** Records **
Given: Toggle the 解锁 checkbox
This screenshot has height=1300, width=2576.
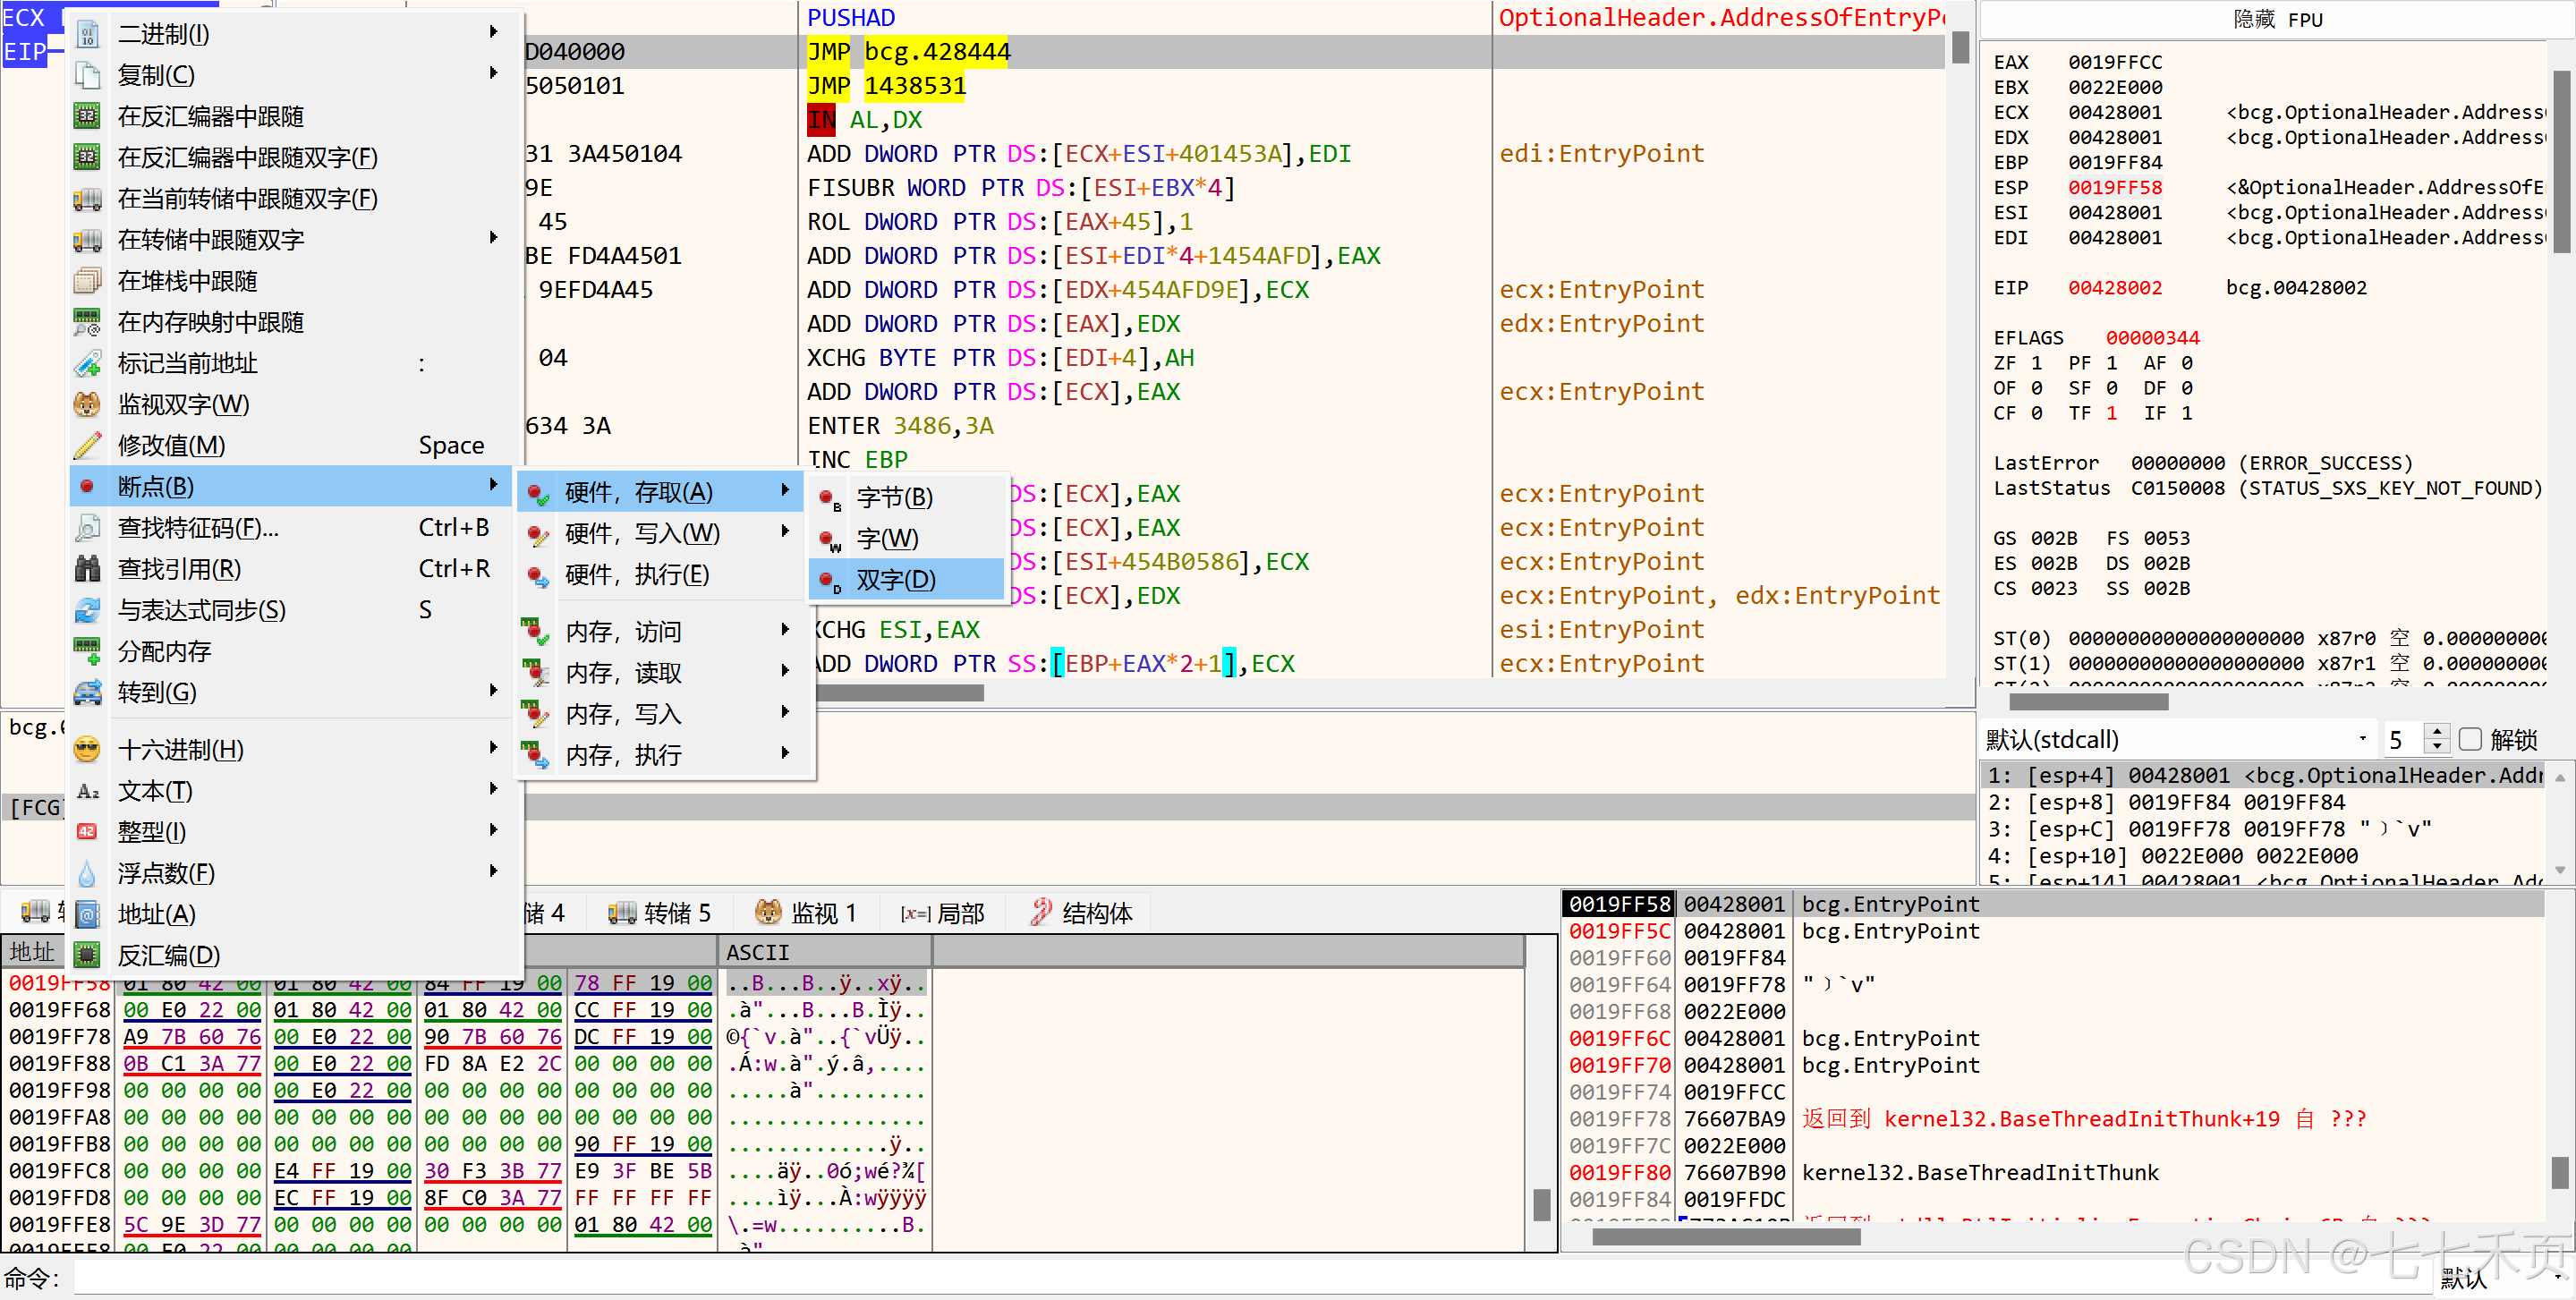Looking at the screenshot, I should click(2470, 740).
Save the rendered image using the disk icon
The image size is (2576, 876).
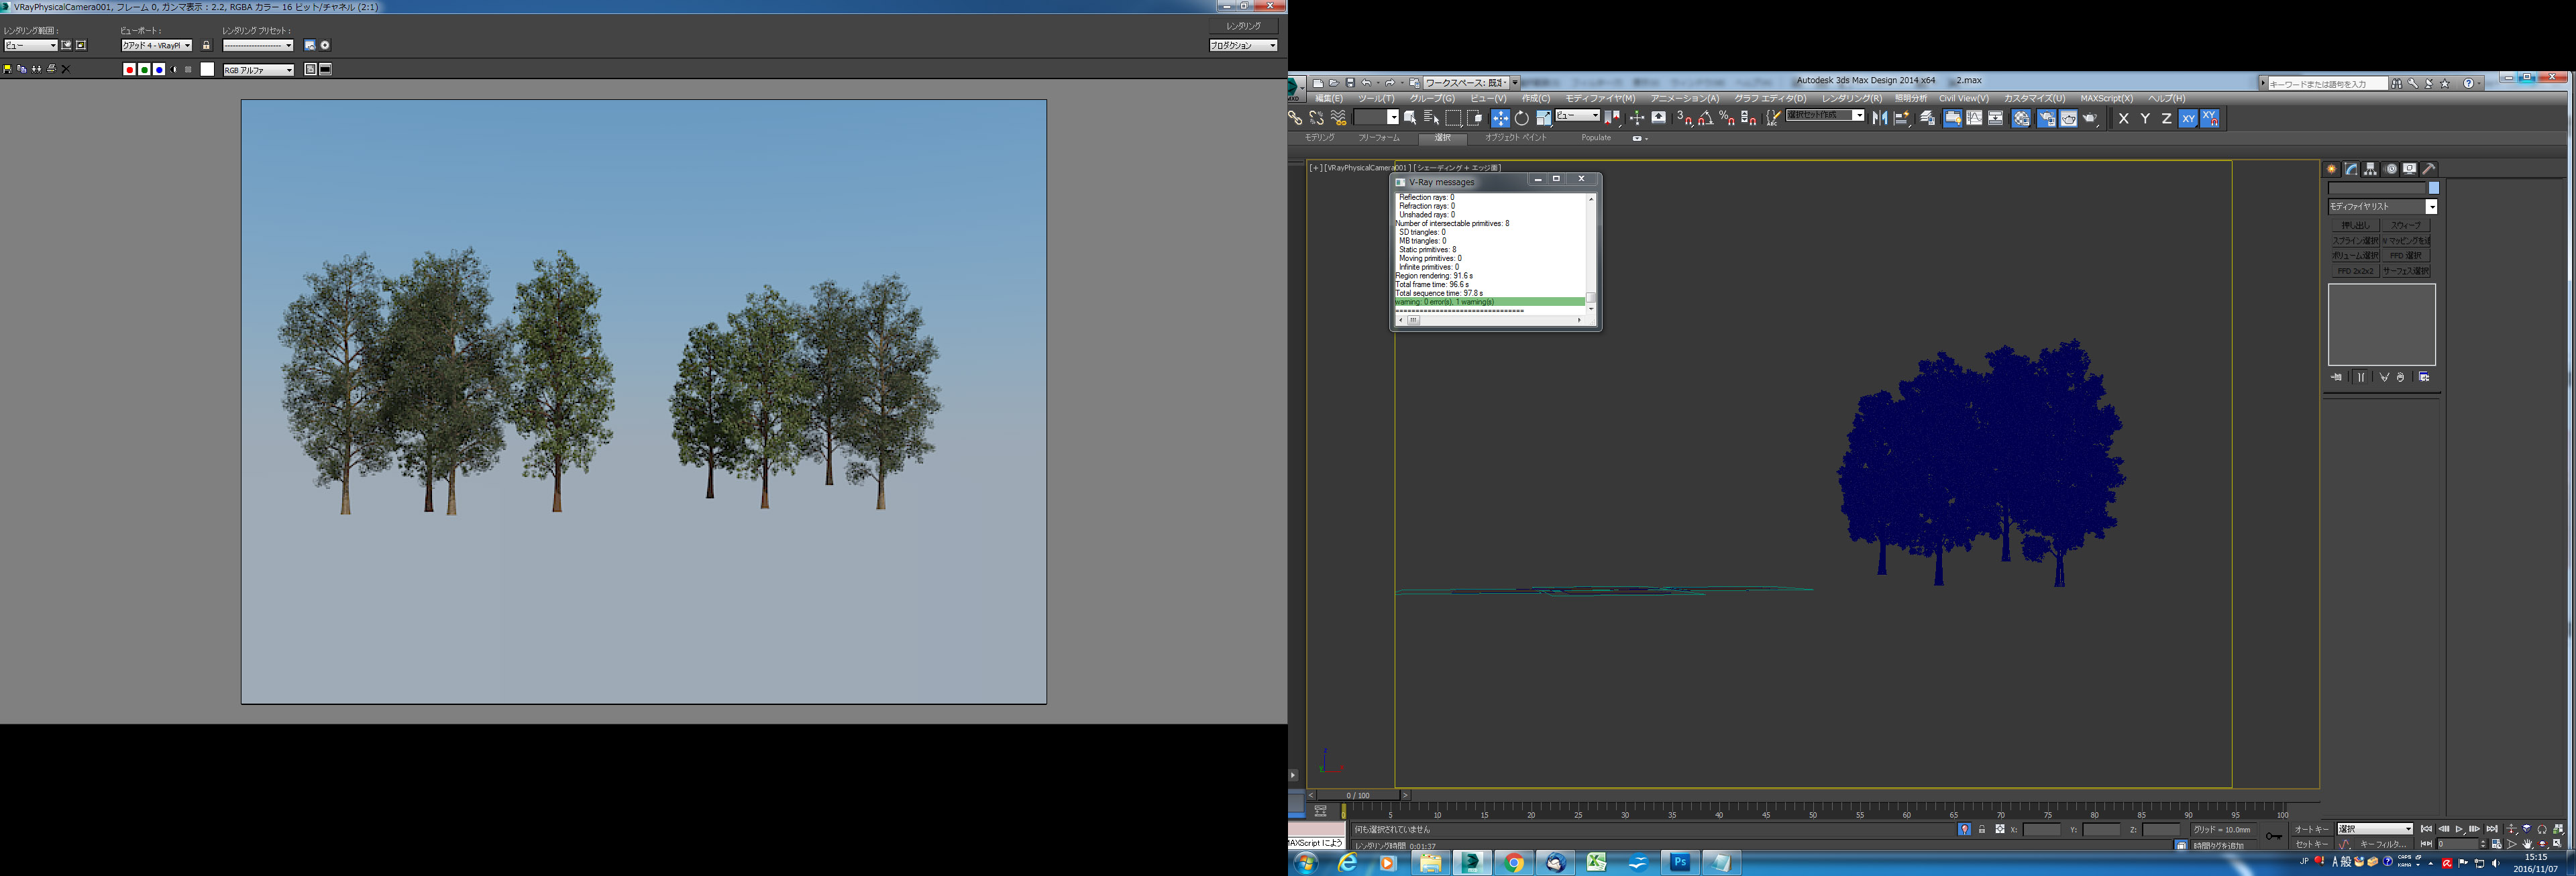tap(7, 70)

** Try it **
Line for line, retype the material exactly, omitting any pictures.

** Answer to this exercise **
Given: Toggle the 解锁 checkbox
This screenshot has height=1300, width=2576.
Looking at the screenshot, I should click(2470, 740).
Save the rendered image using the disk icon
The image size is (2576, 876).
tap(7, 70)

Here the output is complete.